With Jeb Bush slipping in the polls — now behind Florida Sen. Marco Rubio and in fifth place in a national polling average
— his fundraisers are reportedly touting the former Florida governor's still substantial financial muscle to calm anxious donors.
"Our campaign has the scale to go through all the early states and into March and have the organization to get us on the ballot, to go get delegates and acquire delegates throughout the process," campaign strategist David Kochel tells Politico.
Yet despite the $100 million war chest and impressive campaign organization, Rubio's good showing in the first two GOP candidate debates is having an effect as the candidates face a third quarter Federal Elections Commission fundraising deadline, Politico reports.

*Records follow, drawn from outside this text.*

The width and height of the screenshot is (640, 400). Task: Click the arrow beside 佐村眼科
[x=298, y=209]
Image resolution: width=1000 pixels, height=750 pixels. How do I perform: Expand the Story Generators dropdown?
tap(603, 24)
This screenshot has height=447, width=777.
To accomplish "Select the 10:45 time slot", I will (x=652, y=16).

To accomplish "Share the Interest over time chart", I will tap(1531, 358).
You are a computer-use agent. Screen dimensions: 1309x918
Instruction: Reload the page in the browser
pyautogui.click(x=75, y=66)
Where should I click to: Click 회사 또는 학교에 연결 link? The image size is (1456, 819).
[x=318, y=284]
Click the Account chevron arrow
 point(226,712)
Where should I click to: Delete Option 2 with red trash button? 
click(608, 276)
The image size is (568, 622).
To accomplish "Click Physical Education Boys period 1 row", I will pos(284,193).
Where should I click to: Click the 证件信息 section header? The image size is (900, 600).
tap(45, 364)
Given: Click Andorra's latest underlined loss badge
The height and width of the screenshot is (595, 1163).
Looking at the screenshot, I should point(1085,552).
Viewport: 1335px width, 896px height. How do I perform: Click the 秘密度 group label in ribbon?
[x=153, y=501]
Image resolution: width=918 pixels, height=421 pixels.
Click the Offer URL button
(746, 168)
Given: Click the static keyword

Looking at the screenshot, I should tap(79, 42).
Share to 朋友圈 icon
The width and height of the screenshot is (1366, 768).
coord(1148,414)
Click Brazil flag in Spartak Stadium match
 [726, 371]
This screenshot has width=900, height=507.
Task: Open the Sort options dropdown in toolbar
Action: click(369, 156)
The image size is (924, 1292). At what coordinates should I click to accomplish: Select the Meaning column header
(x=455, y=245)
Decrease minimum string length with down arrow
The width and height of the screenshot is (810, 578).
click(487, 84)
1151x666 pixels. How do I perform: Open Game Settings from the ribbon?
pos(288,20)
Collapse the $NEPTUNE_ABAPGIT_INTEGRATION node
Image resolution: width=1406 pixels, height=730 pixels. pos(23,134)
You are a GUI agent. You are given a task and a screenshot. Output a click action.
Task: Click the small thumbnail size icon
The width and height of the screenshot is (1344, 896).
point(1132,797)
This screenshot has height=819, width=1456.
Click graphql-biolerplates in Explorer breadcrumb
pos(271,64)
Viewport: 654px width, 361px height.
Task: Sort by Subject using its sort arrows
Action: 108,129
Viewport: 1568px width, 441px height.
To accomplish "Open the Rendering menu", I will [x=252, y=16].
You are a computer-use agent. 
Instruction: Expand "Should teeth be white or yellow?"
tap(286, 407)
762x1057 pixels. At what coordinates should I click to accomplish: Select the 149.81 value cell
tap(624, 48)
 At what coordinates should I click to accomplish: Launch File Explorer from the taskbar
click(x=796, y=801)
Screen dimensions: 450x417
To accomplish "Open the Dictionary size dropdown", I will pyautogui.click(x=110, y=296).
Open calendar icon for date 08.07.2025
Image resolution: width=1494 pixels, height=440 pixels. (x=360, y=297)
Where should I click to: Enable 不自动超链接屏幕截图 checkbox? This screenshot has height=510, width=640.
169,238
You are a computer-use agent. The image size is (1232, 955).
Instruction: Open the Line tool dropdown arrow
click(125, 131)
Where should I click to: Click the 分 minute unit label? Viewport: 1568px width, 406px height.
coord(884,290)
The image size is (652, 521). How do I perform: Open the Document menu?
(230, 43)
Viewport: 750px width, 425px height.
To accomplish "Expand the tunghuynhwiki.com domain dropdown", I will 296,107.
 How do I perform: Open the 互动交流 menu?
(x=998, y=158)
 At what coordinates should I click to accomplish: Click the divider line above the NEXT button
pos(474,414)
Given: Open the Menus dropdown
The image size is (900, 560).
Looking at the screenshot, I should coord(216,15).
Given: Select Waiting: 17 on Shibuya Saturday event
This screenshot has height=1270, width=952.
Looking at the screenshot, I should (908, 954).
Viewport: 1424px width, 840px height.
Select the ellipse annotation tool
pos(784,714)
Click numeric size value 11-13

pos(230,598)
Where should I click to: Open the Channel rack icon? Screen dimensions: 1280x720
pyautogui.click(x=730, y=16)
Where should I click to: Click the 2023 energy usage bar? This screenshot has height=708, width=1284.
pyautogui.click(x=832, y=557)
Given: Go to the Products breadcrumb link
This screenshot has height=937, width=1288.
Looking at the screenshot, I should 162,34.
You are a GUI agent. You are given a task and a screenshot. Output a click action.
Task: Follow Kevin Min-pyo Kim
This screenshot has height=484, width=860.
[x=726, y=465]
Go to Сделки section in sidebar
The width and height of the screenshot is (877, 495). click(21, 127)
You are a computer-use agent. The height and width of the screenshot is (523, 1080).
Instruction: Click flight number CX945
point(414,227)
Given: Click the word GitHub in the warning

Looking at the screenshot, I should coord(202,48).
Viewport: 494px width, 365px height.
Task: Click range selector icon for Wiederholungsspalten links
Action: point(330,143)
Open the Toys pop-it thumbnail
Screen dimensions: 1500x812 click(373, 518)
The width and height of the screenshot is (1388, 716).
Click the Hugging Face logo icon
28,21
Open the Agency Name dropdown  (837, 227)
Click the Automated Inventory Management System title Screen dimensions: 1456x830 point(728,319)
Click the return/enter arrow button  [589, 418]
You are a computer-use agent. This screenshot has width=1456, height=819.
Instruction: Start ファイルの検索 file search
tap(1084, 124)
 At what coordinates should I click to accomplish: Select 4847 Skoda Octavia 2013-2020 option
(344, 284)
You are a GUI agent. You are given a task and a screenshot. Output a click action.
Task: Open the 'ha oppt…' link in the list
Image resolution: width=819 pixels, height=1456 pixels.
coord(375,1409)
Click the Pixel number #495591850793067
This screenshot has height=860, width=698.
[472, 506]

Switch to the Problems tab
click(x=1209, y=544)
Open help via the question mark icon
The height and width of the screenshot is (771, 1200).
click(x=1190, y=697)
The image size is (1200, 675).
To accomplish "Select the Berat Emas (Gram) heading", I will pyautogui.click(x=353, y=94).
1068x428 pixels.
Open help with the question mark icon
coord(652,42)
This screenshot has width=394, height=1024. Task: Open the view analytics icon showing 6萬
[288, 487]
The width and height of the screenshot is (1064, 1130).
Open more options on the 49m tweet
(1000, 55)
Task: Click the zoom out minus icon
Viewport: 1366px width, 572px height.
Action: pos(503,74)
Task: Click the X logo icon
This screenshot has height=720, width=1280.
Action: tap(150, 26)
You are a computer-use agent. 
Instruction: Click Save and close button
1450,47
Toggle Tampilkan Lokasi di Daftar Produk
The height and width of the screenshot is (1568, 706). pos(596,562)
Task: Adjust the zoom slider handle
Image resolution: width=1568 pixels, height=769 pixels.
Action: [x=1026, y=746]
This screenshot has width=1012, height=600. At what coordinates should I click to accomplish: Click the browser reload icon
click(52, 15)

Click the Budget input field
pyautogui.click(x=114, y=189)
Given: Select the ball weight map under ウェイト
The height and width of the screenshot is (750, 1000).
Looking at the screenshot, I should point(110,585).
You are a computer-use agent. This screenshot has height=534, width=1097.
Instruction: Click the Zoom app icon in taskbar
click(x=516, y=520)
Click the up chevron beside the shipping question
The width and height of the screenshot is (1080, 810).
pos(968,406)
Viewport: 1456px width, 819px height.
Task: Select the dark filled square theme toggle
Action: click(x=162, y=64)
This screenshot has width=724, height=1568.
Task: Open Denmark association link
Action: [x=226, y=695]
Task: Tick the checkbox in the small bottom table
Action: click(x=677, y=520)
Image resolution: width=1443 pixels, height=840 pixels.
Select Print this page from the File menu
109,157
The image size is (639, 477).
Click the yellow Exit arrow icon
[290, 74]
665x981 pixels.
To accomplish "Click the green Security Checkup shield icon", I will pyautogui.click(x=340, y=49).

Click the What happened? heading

"I don't know if it's panic or paranoia in Miami, but they are losing [Wisconsin Gov. Scott] Walker people to Marco and if you say what's true, they get mad," one Bush donor tells Politico.
"I think it's just reflective of what's been going on for the past month or so and the way the race, at least in the establishment lane, has shifted. It's really Jeb or Marco now. Marco's fundraising has picked up and Jeb's has stayed flat."
The continued dominance of GOP front-runner Donald Trump and the sudden resignation of House Speaker John Boehner in the face of the anti-insider revolt hasn't helped.
"There's a lot concern that if the conservative wing of our party takes control, that no Republican [presidential candidate] has a chance; so a lot of folks are waiting to see what happens with a shutdown," Bush fundraiser Fred Zeidman tells Politico.
"Things could definitely be better. The low hanging fruit has all been picked."
Still, the strength of the Bush organization is reason enough to take heart, one big Bush donor tells Politico.
"Are some people nervous? Of course. Some people are always nervous," the donor says.
"And things don't look really good right now. But most of Bush World are pros. They know there's time. Now if the election were tomorrow, we'd be [expletive] bricks. But the election isn't tomorrow. We have time. And we have the experience on our side. No one has the campaign, the infrastructure that Jeb has. And no one has the money."
One big test lays ahead: Bush's super PAC is set to roll out the first $25 million in television ads next months, and "if this … doesn't move numbers, in two weeks, that's when you're going to see panic set in," one donor tells Politico.